Par ailleurs, avec APB la question des ex-aequo dans les classements a été à l’origine des tirages au sort qui ont défrayé la chronique. Cette question complique en effet fortement le processus d’affectation. Le tirage au sort a concerné en 2017 une centaine de formations, et donc une très faible proportion d’étudiants. C’est assez comparable aux années précédentes mais l’impact émotionnel a été fort et constitue la base des critiques faites à APB. Les considérations autour de ces critiques sortent du cadre de cet article mais il est clair que ce dispositif a fortement brouillé la logique méritocratique d’APB. Il aurait probablement été plus clair de proposer des critères additionnels pour départager les ex-aequo (des critères de genre ou de motivation par exemple).

Parcoursup a été pensé pour éviter, du moins théoriquement, ces tirages au sort. Cependant, on peut dire que Parcoursup obéit aussi au modèle des « mariages » même si les vœux exprimés par les étudiants n’y sont pas classés. Dans un premier temps, les formations classent les demandes des étudiants. Si une formation a moins de demandes que de places, elle doit accepter toutes les candidatures.

À partir du 22 mai, les futurs bacheliers reçoivent, au fil de l’eau, des réponses à leurs vœux. S’ils reçoivent au moins deux réponses positives, ils doivent n’en retenir qu’une seule dans le délai imparti. Toutefois, si le lycéen le souhaite, les vœux en attente continuent à être pris en compte. Ainsi, au fur et à mesure de la procédure, les propositions qui intéressent le moins l’étudiant sont éliminées pour lui permettre de ne conserver que la proposition préférée. Tel est le schéma connu à ce jour.
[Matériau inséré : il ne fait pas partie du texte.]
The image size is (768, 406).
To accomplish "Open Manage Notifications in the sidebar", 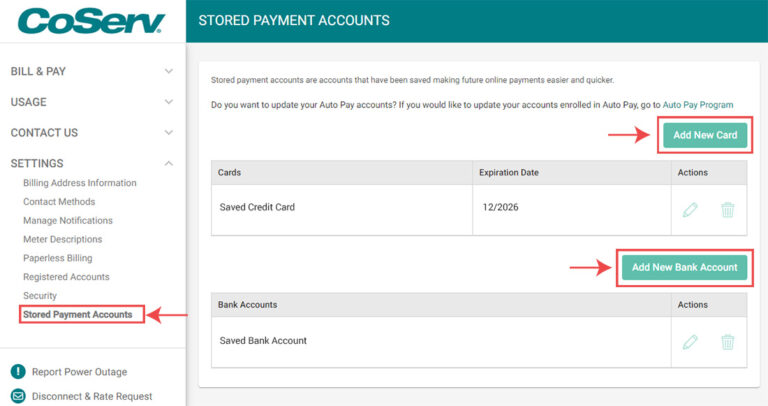I will [x=68, y=220].
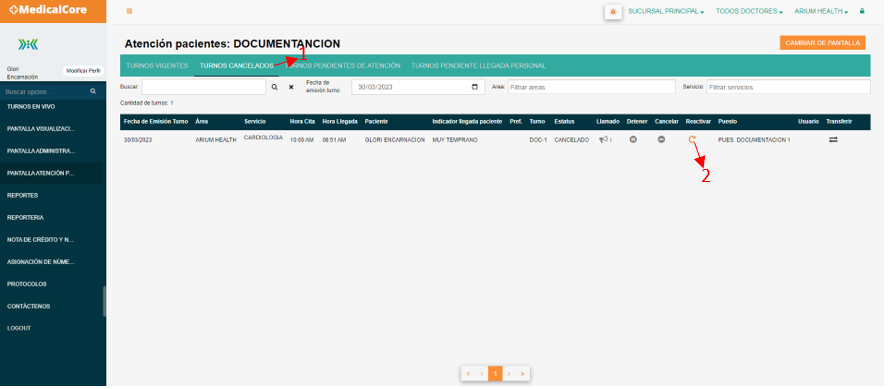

Avec APB, toutes les affectations arrivaient en même temps. Avec Parcoursup, l’affectation n’est plus automatique puisque les vœux n’ont pas été classés. Les lycéens pourront avoir le sentiment d’affiner leurs préférences au fil des semaines en acceptant ou en refusant une proposition si une autre leur convient mieux. Les propositions rejetées vont repartir dans le lot commun et les allers-retours entre lycéens et universités risquent d’être nombreux.

Notons que les étudiants peuvent choisir leur affectation sur Parcoursup en attendant les résultats de leurs candidatures à des formations qui ne sont pas sur Parcoursup (comme par exemple les formations privées). Ces phénomènes existaient déjà avec APB mais les délais de réponse risquent de les amplifier. Espérons donc que Parcoursup ne deviennent pas le plan B (public) pour les étudiants postulant à des formations privées.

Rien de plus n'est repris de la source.